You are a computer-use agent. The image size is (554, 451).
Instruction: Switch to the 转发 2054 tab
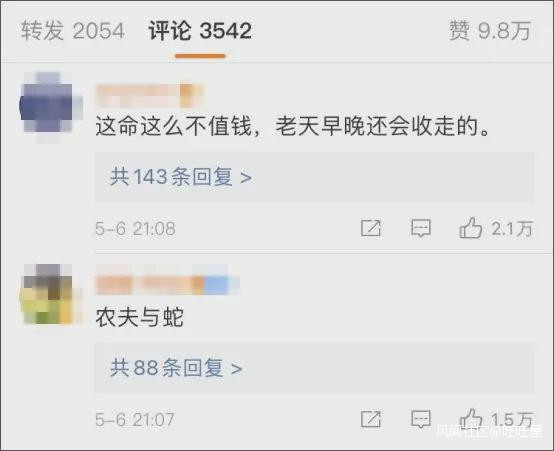(x=72, y=30)
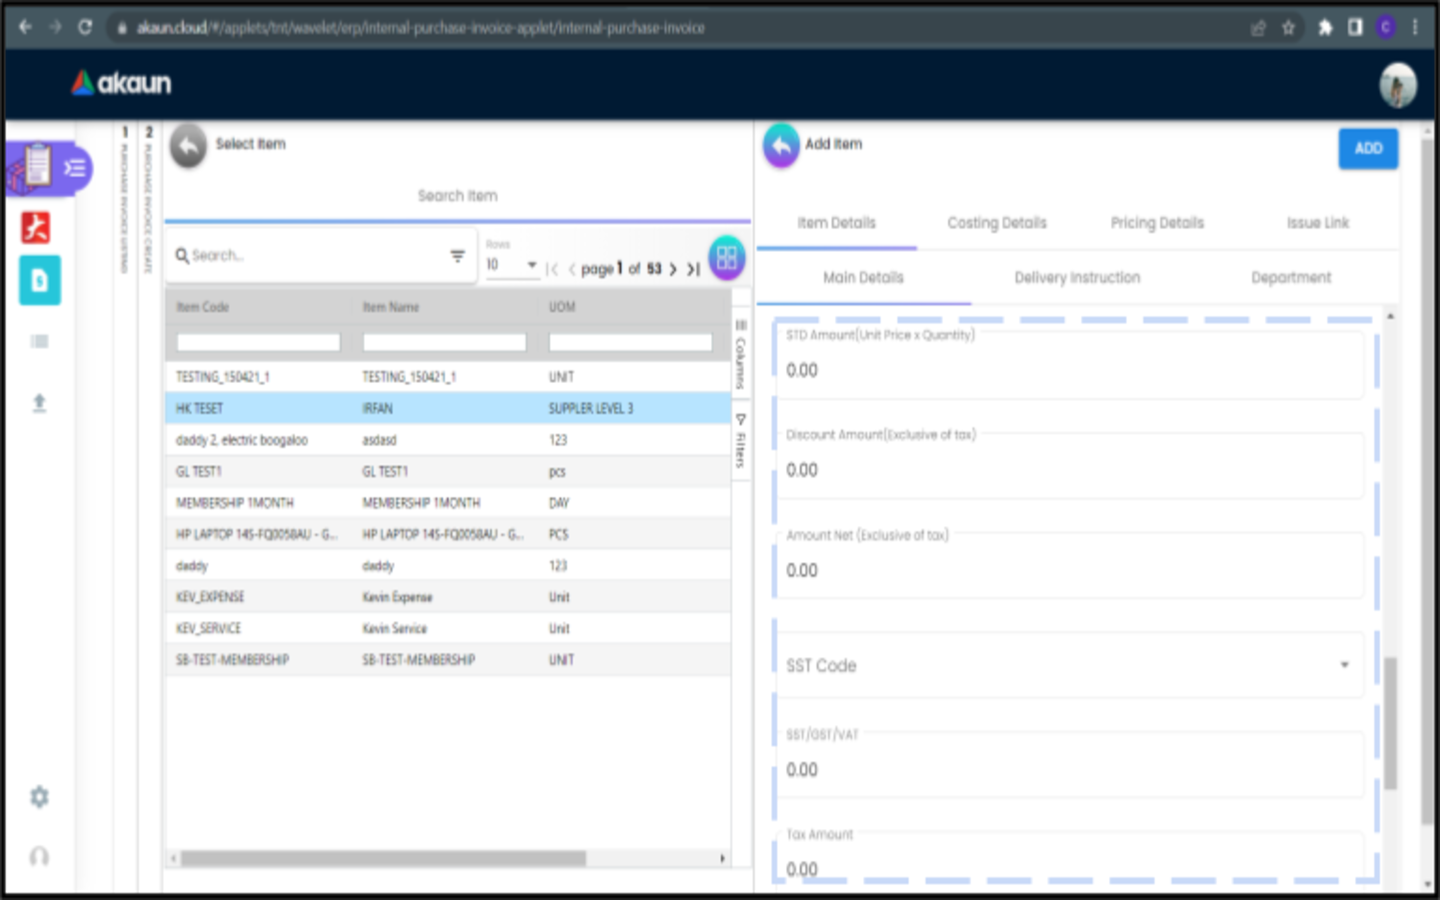
Task: Click the Item Code filter input field
Action: click(x=258, y=342)
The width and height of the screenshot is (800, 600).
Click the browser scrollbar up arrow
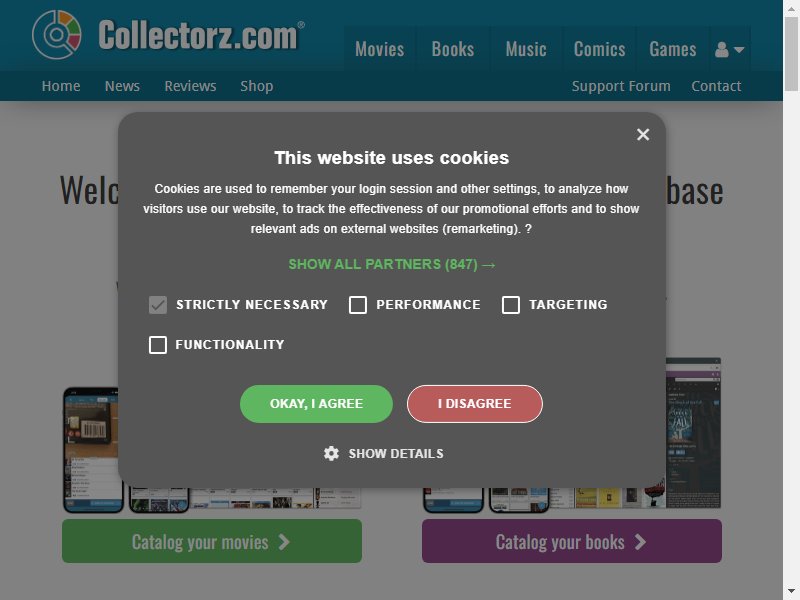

- - -

**THE PROBLEM:** From the first line above to the last, reproduce the records exactly but without the pictures.

**ANSWER TO THIS TASK:**
You are a computer-use agent. The image size is (554, 451).
Instruction: Switch to the 转发 2054 tab
(x=72, y=30)
Task: Click the Item Code filter input field
Action: click(x=258, y=342)
The width and height of the screenshot is (800, 600).
Click the browser scrollbar up arrow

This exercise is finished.